The Electronic Privacy Information Center (EPIC) has warned holiday shoppers that their privacy may be at risk if they buy gifts online. EPIC’s latest report, Surfer beware III: Privacy Policies Without Privacy Protection, is based on a survey of 100 popular shopping web sites. EPIC inspected these sites for compliance with the Fair Information Handling Practices, the de facto standard for privacy protection.

The survey also examined whether these sites were using profile- based advertising and whether they issued customers with cookies. Its findings were disturbing. According to EPIC, 18 of the top 100 shopping sites had no privacy policy at all. Another 35 used profile-based advertising and a whopping 87 used cookies. EPIC says not one of the companies adequately addressed all the elements of the Fair Information Handling Practices. Finally, it complained, the privacy policies that are posted are usually confusing, inconsistent and incomplete.

On balance, we think that consumers are more at risk today than they were in 1997, when we first examined privacy practices on the web, said executive director Marc Rotenberg. The profiling is more extensive and the marketing techniques are more intrusive. Anonymity, which remains crucial to privacy on the internet, is being squeezed out by the rise of electronic commerce. The bottom line, he believes, is that industry self- regulation has failed. The industry has proved that it cannot enforce adequate minimum standards for the protection of consumer privacy. Legally enforceable standards of privacy are necessary to enforce the Fair Information practices, Rotenberg concluded. New techniques for anonymity are necessary to protect online privacy.
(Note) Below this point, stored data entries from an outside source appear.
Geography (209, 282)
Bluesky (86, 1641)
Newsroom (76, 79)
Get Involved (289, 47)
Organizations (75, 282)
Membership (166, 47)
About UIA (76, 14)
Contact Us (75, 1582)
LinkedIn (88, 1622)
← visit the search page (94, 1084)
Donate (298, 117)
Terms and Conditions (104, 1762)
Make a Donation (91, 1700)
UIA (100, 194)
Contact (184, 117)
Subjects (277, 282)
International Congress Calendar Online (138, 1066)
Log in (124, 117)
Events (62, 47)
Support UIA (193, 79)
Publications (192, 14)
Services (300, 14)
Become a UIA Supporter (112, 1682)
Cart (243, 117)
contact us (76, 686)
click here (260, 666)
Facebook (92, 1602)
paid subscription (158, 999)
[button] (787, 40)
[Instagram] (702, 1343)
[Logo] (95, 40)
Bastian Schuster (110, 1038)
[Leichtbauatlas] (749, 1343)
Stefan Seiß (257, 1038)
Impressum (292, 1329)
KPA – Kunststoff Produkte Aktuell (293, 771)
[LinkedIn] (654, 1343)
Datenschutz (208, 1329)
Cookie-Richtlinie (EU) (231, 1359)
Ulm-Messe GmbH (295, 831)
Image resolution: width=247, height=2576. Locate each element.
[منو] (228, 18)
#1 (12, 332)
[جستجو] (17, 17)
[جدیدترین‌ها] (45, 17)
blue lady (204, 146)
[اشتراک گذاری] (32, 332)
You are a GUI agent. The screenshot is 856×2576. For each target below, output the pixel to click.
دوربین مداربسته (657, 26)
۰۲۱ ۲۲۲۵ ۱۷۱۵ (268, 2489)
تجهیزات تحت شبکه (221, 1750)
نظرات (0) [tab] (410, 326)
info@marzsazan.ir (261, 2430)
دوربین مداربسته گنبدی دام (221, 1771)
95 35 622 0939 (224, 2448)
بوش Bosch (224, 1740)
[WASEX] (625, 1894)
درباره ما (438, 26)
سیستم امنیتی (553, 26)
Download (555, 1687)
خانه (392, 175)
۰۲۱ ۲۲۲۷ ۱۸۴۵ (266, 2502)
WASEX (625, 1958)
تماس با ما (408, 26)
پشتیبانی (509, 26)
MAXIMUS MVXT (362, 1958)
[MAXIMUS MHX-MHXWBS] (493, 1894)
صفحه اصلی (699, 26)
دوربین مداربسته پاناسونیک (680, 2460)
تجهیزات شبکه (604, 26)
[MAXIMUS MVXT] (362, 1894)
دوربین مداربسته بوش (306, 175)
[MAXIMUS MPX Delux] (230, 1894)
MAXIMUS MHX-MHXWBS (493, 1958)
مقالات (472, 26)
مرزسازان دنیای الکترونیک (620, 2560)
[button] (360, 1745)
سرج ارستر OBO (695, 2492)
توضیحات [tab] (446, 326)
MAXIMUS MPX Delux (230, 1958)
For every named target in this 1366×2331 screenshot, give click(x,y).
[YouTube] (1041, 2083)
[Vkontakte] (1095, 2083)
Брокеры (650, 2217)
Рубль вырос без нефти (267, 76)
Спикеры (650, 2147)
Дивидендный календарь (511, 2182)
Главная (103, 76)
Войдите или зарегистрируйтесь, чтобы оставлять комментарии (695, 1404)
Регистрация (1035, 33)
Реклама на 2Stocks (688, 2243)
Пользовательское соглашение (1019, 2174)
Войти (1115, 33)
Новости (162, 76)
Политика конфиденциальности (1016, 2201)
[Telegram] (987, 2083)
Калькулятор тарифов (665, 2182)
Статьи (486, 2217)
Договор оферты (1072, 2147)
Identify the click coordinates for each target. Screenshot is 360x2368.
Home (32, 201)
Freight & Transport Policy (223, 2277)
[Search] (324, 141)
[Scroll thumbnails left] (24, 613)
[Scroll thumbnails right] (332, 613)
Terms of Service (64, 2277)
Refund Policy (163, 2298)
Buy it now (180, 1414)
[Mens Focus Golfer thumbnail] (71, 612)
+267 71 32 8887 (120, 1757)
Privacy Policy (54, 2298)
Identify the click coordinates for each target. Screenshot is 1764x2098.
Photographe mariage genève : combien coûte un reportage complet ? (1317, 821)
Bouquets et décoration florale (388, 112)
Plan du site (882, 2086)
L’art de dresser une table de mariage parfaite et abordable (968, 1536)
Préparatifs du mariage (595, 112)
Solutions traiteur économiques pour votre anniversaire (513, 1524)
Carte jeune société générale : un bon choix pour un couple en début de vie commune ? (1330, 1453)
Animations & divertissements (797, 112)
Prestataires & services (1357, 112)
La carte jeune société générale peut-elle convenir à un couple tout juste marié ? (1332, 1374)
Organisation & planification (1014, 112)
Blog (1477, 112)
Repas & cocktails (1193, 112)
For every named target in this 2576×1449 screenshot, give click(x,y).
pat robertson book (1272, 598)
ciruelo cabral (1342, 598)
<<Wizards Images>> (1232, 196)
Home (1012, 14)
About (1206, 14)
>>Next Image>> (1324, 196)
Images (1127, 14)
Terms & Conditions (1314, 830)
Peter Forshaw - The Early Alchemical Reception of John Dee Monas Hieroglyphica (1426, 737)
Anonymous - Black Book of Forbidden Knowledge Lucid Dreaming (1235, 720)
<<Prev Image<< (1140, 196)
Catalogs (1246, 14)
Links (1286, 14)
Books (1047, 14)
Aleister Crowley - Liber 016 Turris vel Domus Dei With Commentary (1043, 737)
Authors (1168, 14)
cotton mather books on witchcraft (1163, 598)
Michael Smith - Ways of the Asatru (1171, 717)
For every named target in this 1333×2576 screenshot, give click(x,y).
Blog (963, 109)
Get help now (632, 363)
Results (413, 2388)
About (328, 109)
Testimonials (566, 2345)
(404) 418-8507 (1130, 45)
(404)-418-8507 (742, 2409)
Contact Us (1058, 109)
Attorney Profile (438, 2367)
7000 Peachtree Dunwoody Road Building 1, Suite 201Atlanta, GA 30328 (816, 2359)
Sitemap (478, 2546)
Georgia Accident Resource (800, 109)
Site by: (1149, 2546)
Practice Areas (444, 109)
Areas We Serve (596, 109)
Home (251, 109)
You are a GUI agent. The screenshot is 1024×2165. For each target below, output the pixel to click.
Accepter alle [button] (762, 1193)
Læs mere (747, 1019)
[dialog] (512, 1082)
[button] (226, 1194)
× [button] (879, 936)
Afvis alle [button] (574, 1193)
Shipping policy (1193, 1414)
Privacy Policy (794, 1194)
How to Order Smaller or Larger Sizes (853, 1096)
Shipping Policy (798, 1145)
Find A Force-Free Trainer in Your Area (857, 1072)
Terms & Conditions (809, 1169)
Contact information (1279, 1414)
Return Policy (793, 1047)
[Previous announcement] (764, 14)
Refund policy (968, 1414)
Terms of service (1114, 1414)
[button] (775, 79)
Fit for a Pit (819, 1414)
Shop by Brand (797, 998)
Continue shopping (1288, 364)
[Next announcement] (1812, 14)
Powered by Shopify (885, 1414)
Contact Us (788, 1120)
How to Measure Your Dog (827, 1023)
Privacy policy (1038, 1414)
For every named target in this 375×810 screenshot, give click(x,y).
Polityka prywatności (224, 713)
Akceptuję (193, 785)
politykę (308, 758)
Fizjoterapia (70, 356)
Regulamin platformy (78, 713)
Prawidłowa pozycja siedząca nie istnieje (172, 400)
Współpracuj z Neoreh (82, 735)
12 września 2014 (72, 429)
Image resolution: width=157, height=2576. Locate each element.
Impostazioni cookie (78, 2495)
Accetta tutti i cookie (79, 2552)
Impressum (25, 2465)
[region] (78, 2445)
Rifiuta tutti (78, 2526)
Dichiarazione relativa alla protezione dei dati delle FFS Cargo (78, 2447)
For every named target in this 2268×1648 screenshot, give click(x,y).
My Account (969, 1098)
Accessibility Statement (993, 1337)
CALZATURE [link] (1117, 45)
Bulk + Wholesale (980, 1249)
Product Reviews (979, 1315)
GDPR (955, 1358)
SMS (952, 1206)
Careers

Jason Catlett, president of Junkbusters Inc, was even more outspoken. The stated policies of most big shopping sites run the gamut from bad to atrocious, he said. People should have the right to buy without being tracked and without having their information sold.

What about industry associations like TrustE, which were formed to enforce industry self-regulation of standards? As the holiday shopping season cranked into gear, TrustE issued six basic guidelines to consumers to help them protect their privacy. The first of these guidelines was: Look for the Web site’s privacy statement and read it thoroughly. EPIC says that’s not going to help. When we looked closely at these policies, we found that they typically lacked the necessary elements of Fair Information Practices and were unlikely to provide meaningful privacy protection for consumers, the report notes. The presence of a privacy policy, unfortunately, does not always ensure privacy protection… Industry-backed self-regulation has done little to protect online privacy.

The retailers have always complained that a legislated solution would be expensive and unwieldy, and that it is unnecessary. Unless they raise their own standards, however, the passage of US privacy laws may be inevitable.